CUTIE AND THE BOXER [Director: Zachary Heinzerling] is a fly-on-the-wall type documentary shot in New York in 2013 about Art and Marriage. And self-sacrifice. The Boxer is 80 year old Japanese artist Ushio. Cutie is Noriko, his wife of about thirty years whom he met when he was in his fifties and she was in her late twenties.


Rotten Tomatoes gives it five stars. I wouldn’t actually go that far but as fly-on-the-wall things go, I thought it was tremendously well done. Hard to credit there was a camera crew there in the room with them.


He loves her I think – in his own way – although I felt he took her for granted for much of their earlier lives. She mothered him and skivvied for him and sex was clearly a large part of his attraction to her – maybe for her too – and when his art didn’t sell and he drowned in drink and later, alcoholism she was the one who sacrificed her own artistic ambitions to keep him afloat.


The film follows a few months in their lives as he attempts to sell his work, first of all to the Guggenheim and then in a one-man Gallery show. He calls himself the Boxer because he paints by putting on a pair of boxing gloves, dipping them in coloured paint and then punching a big blank canvas, leaving large splodges of coloured paint, Jackson Pollock-style as the completed work. ‘It only takes a minute’, he says. ’Two-and – a half minutes!’ she corrects him [while the Guggenheim lady stands, looking on]. Meanwhile, she decides to mount her own show of cartoon drawings which illustrate the highs and lows [mainly lows, I thought] of their marriage and in fact the film culminates in the gallery show with her work in one room and his in another room.

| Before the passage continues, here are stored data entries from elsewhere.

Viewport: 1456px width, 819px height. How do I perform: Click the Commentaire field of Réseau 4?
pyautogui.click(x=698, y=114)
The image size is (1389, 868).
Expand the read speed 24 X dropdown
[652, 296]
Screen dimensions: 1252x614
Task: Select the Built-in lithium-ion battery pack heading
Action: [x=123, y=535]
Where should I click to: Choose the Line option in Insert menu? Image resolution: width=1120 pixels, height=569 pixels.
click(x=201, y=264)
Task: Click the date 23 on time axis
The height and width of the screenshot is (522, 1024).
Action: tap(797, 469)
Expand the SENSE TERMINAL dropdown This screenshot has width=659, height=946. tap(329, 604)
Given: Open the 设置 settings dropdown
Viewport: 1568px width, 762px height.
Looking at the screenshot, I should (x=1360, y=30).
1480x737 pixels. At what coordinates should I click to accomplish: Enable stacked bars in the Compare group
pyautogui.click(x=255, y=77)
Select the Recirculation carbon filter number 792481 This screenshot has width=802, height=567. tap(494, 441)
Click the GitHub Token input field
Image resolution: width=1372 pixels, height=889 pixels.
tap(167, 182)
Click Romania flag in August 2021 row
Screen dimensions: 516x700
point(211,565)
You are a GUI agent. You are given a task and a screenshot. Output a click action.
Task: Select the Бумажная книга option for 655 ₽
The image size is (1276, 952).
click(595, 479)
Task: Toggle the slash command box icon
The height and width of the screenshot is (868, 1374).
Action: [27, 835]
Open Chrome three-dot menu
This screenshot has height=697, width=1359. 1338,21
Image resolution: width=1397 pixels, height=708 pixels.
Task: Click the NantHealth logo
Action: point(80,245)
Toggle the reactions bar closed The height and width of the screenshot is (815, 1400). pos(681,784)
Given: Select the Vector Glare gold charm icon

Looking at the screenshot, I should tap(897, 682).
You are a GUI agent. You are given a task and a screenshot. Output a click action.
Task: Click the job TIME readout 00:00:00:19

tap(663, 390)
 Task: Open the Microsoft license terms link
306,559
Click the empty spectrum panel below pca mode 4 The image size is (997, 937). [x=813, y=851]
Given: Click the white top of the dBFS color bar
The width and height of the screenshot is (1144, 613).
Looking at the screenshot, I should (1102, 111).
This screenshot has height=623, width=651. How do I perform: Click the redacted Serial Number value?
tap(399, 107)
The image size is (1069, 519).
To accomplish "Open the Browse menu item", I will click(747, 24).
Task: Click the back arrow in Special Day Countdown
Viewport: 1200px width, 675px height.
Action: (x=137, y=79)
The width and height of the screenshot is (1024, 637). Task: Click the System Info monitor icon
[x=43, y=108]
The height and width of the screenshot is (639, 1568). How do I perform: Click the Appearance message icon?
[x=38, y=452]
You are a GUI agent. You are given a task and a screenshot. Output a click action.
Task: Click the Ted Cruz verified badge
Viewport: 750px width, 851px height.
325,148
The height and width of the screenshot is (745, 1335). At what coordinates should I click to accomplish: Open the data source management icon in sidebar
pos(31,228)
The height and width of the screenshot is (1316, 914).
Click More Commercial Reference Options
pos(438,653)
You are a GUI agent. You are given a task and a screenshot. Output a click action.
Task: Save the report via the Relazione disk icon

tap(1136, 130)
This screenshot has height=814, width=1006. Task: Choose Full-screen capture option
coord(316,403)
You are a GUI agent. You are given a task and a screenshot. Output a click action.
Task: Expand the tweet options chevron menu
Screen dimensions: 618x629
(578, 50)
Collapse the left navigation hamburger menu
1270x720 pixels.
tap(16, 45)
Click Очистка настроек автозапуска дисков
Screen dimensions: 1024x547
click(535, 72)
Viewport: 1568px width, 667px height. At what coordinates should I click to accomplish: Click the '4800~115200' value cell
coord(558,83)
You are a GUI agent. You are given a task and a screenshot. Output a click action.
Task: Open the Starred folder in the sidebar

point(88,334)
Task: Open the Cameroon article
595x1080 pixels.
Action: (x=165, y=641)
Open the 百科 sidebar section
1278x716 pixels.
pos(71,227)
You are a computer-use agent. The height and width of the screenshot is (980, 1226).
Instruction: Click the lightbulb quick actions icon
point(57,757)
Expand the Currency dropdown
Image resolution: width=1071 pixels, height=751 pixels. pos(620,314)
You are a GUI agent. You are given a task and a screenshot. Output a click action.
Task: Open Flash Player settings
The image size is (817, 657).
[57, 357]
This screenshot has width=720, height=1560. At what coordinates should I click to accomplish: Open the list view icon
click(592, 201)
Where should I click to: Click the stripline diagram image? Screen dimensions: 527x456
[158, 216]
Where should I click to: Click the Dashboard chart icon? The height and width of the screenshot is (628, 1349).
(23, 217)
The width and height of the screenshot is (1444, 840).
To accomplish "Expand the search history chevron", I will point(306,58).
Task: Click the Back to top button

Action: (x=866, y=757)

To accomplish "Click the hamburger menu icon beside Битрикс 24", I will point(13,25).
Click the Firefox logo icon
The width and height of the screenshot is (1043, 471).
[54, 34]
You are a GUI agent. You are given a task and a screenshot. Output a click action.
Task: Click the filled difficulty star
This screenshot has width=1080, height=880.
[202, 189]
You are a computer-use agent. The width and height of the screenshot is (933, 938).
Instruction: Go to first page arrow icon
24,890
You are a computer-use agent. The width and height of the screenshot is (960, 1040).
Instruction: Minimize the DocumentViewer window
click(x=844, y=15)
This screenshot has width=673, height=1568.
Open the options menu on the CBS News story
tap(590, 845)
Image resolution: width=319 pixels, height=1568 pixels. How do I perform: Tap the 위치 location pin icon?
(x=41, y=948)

God only knows what kept them together. I guess at some point she decided that being with him was more interesting than any artistic career she may or may not have had. They seemed to have a very limited command of English despite having lived in New York for thirty years and spoke only Japanese to one another – so the whole thing is in subtitles.


So, it’s about art and life and there isn’t enough of that in the cinema, either in fiction or in fact.





BILL CUNNINGHAM NEW YORK [Director: Richard Press]. Not so sure about this one but it certainly has positive, albeit American reviews.


Another documentary about artistic life in New York it is filmed entirely in B&W and follows [another] eighty-year old artist, photographer Bill Cunningham, around the city. Unmarried, ‘cos he loves his work too much’ [?] Bill takes photographs of clothes for the New York Times. His speciality is street fashion and I must say, he is good at it. To get the shots he gets you have to be out there; on the pavements, down on the subway lines, at the right parties but more than that, you need an eye.  


He doesn’t seem particularly celebrity-conscious nor does he favour women over men. An interesting clothes combination worn by a man is as photographable on a man as a model.


He is clearly no-ones fool. He went to Harvard and although he appears to be a simple soul I think he has disciplined himself to a quite extraordinary degree – and really that is what this film is about. Purity of purpose. He lives in a rented apartment, seems to have no close relationships, hardly ever seems to eat and not once in the entire film goes to the loo. He gets around New York on a bike and if he has money, spends it apparently on cameras and film.


He leads a life that is perfect for him, not for everyone, not for me and he has simplified that life until nothing interferes with his vocation.


You could see in both of these, the lack of a BBC in the US. In the UK they would have both been made by BBC 4 and found an audience. But in America, they are financed independently and marketed in cinemas where they can only hope to find an audience who will pay to see them. We are so lucky.